FiveThirtyEight’s weekly riddler column has started a shorter version to go along with the longer one. The column is here. I’m not going to give the answer I got here in the OP, in hopes that there will be a better discussion. The basics are as follows:

Line up 100 coins heads up, numbered 1 to 100. For every number N, 1 to 100, flip over the coin which is a multiple of N. So, when N=1, all coins are flipped to tails, when N=2, all the even numbers flip back to heads, and so on. At the end of the operation, which coins are tails?

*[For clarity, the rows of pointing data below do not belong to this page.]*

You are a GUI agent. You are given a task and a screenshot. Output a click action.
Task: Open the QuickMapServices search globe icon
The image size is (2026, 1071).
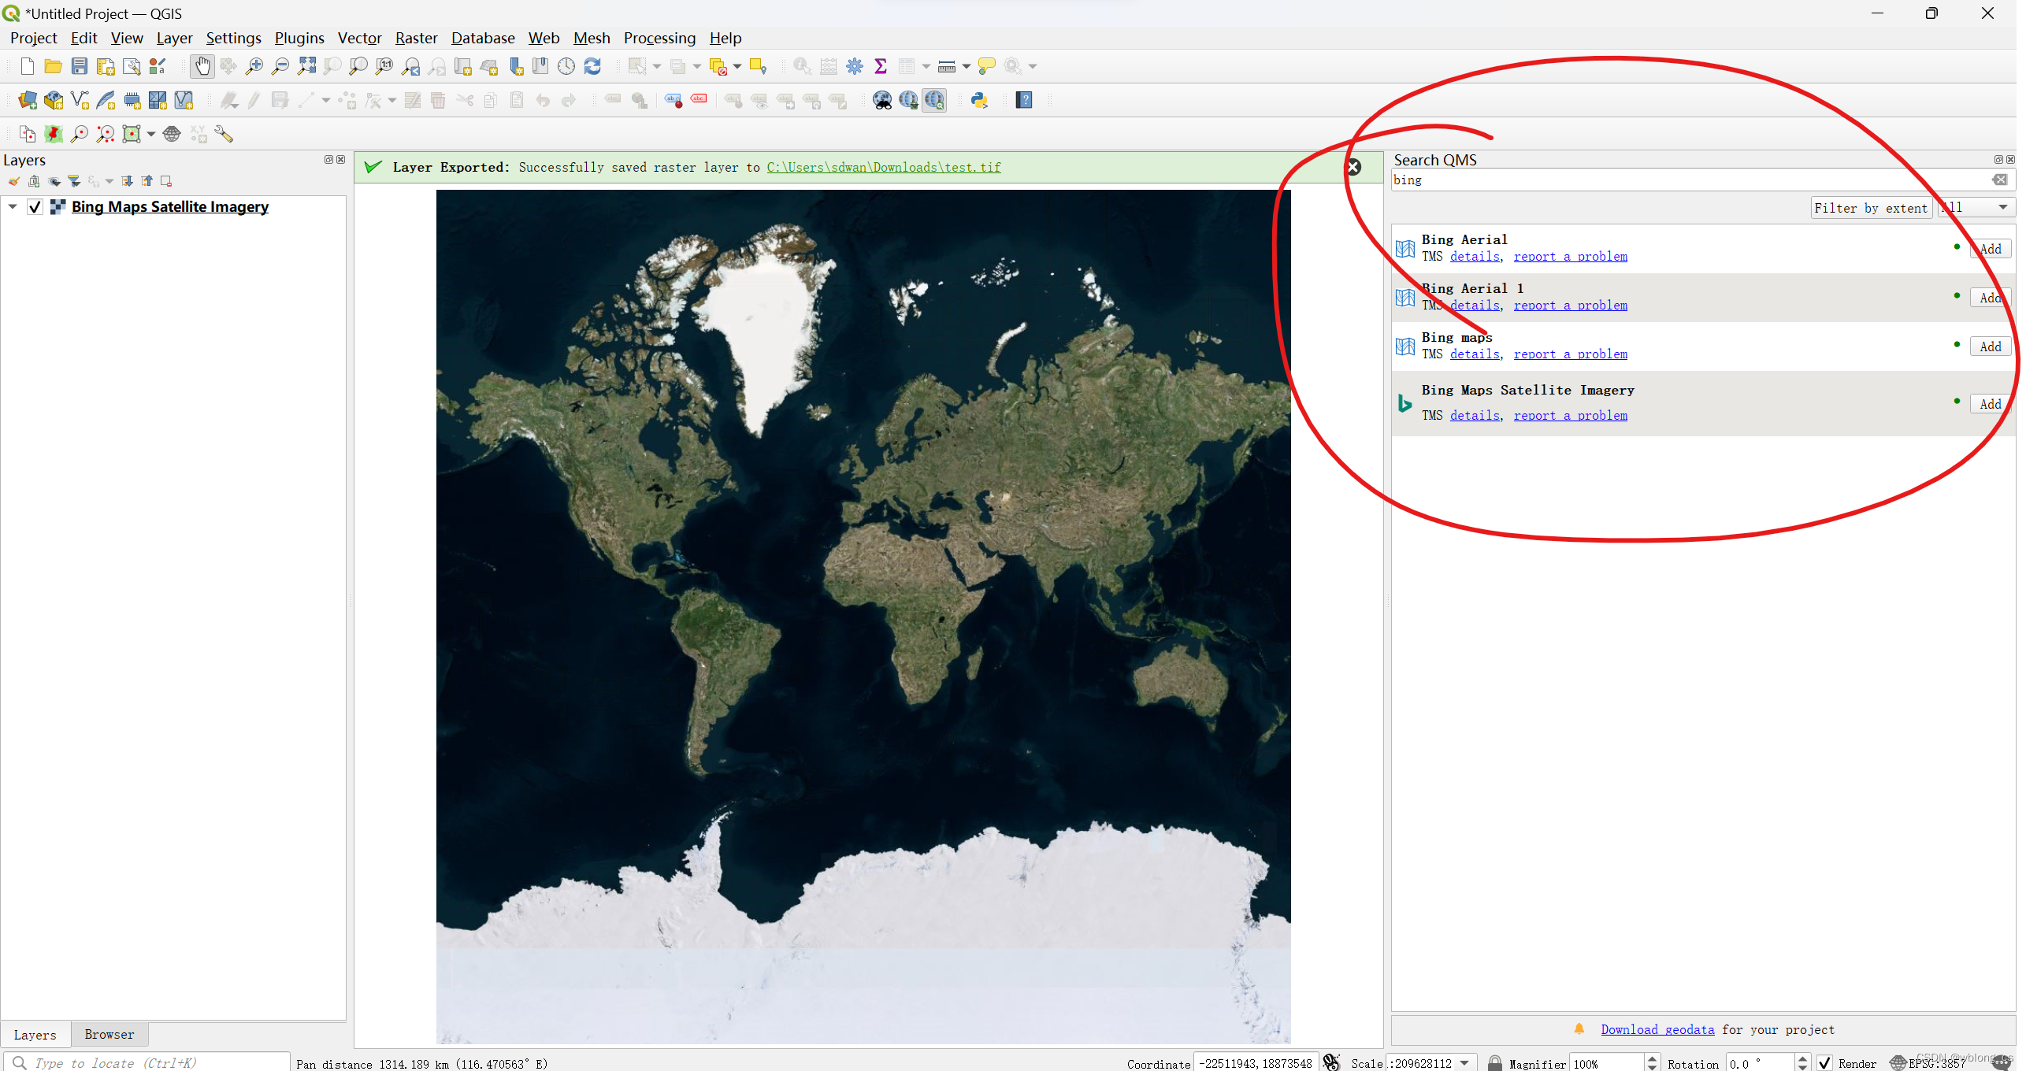(934, 100)
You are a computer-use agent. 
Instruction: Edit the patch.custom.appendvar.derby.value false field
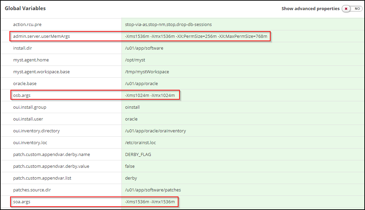click(x=130, y=166)
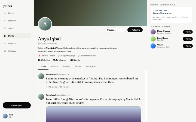Click the Settings gear icon
This screenshot has height=122, width=196.
click(x=5, y=51)
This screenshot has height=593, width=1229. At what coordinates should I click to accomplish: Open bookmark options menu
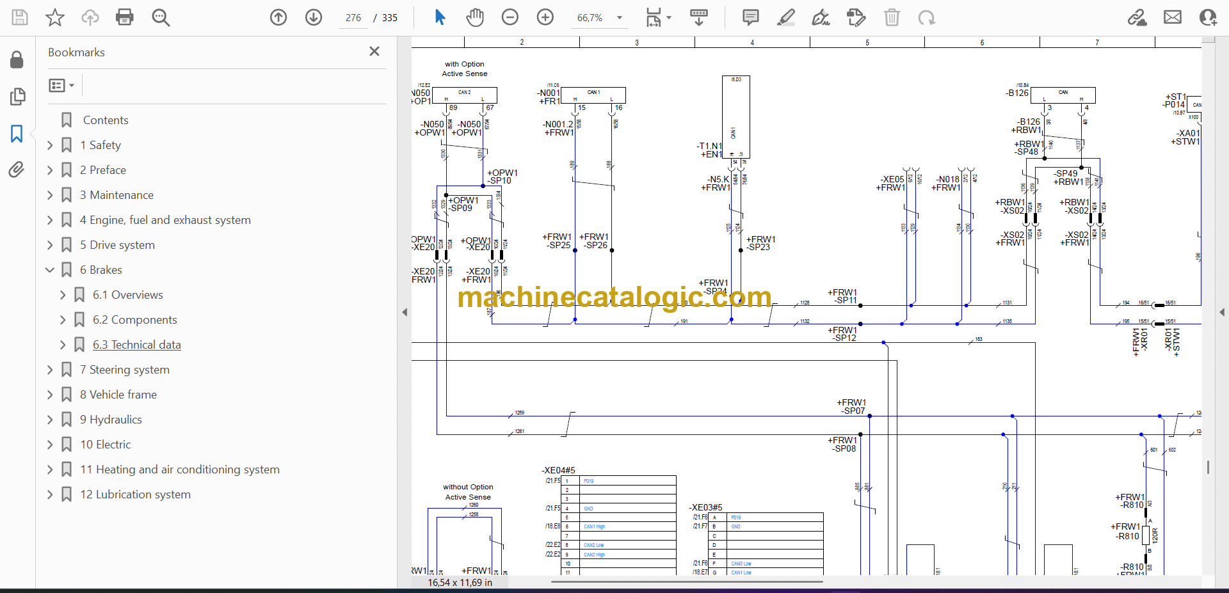pyautogui.click(x=61, y=85)
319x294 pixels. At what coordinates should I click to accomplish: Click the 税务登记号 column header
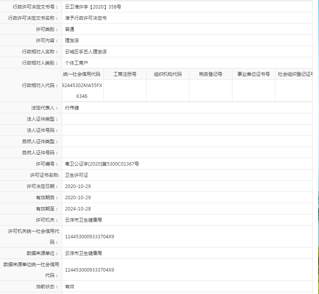tap(210, 74)
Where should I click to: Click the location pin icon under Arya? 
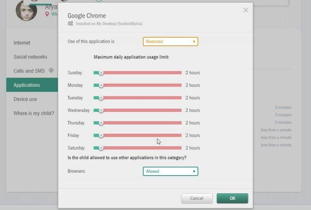tap(47, 14)
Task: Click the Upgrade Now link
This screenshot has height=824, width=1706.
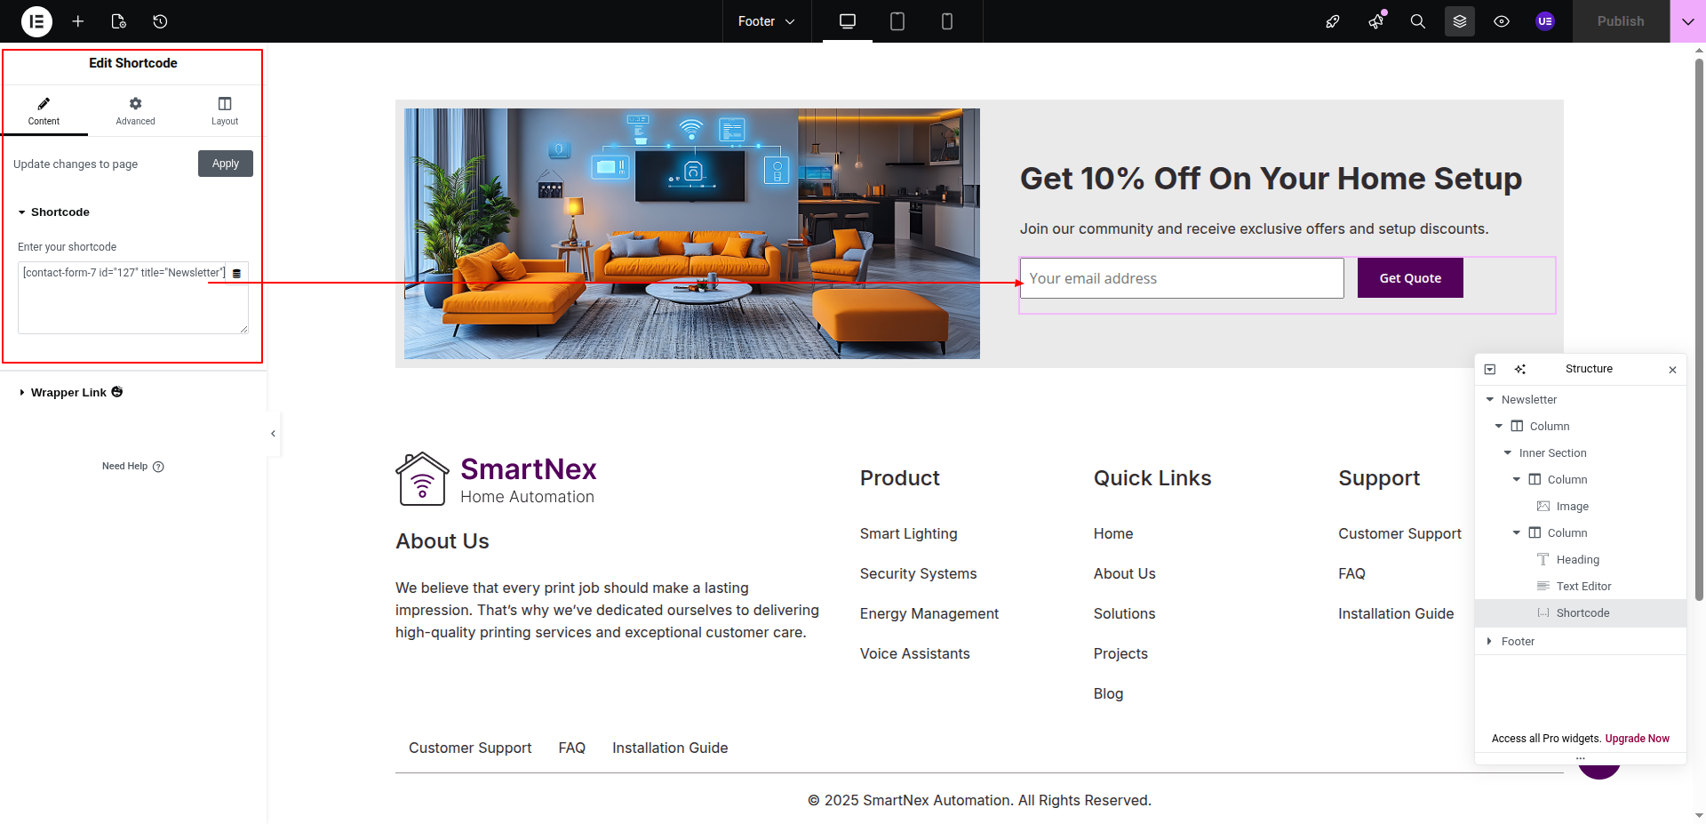Action: point(1637,739)
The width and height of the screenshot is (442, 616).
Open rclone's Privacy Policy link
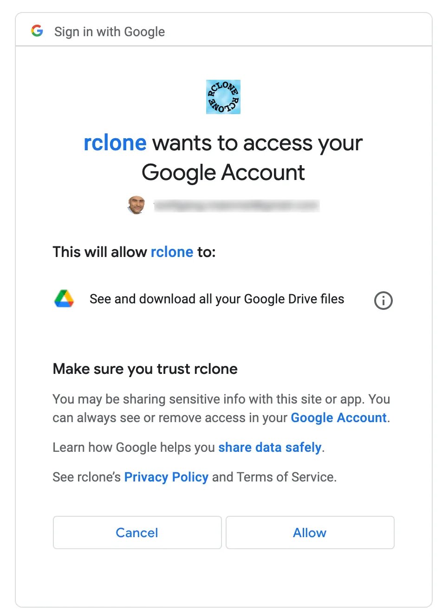[x=166, y=477]
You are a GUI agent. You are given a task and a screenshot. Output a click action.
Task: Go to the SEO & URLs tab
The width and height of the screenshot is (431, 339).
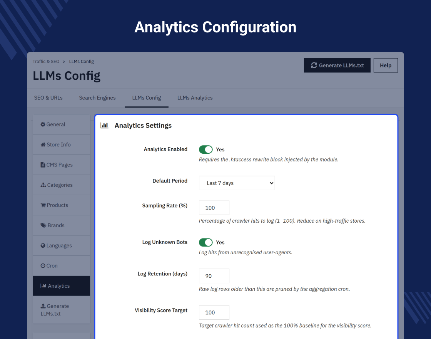click(48, 98)
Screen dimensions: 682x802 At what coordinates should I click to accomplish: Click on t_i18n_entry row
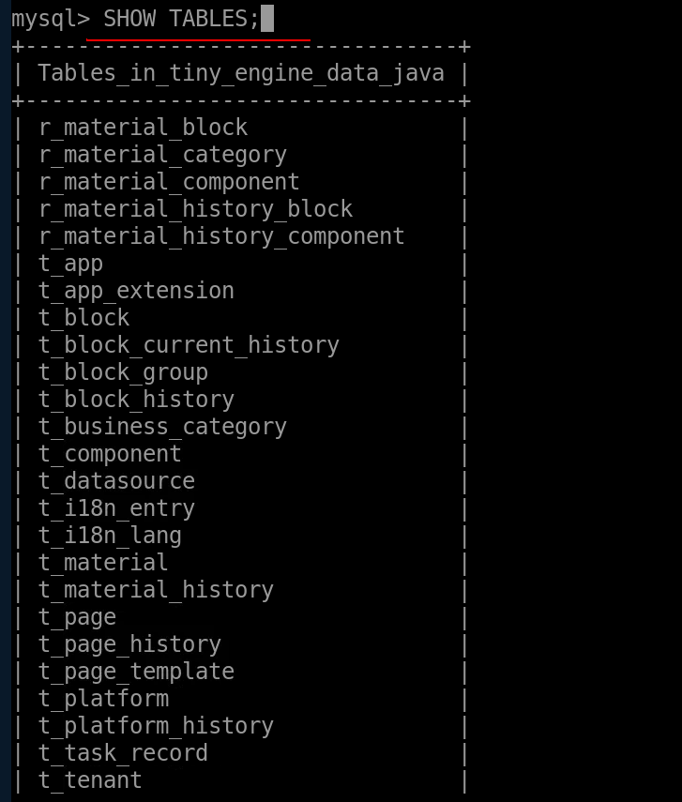[x=116, y=508]
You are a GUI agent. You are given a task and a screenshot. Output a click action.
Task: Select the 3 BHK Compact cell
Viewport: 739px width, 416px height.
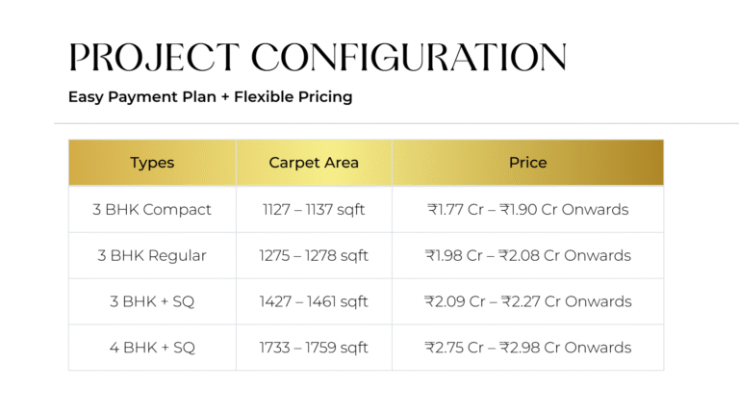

Now, I’m not very good at these sorts of things, so I brute-forced it using an Excel function. Leaving cell A1 blank, I ran the coin numbers down column A and the numbers N along row 1, with the initial state (all heads expressed as 1) in column B with B1=N=0. I then wrote the function =(IF(MOD,$A2,C$1)=0,B2*-1,B2*1). The MOD function takes the coin number, divides it by the value for N, and returns a remainder. If the remainder equals zero, the IF function flips the sign and if the remainder does not equal zero, the IF function keeps the value the same. Copying the function throughout the Excel sheet gave the results for all N.

I figure there has to be a more elegant way to find the answer. This just feels like the classic sort of puzzle that has a simple algorithm that returns the answer, but I have no idea how to do it.

A coin will be tails if it is flipped over an odd number of times. It is flipped over once for each of its factors. Each factor f of x comes paired with a corresponding distinct other factor x/f, except in the case that these two actually coincide (i.e., when x = f[sup]2[/sup]; there will be precisely one such f if x is a perfect square, and none otherwise). Thus, a coin will end up tails if and only if its number is a perfect square.

One could also pose a version of the problem where we don’t flip all the coins whose numbers are divisible by 1 – in which case all of the coins with square numbers would be flipped an even number of times and the rest would be flipped an odd number of times. The result would still be basically the same, just with every coin reversed.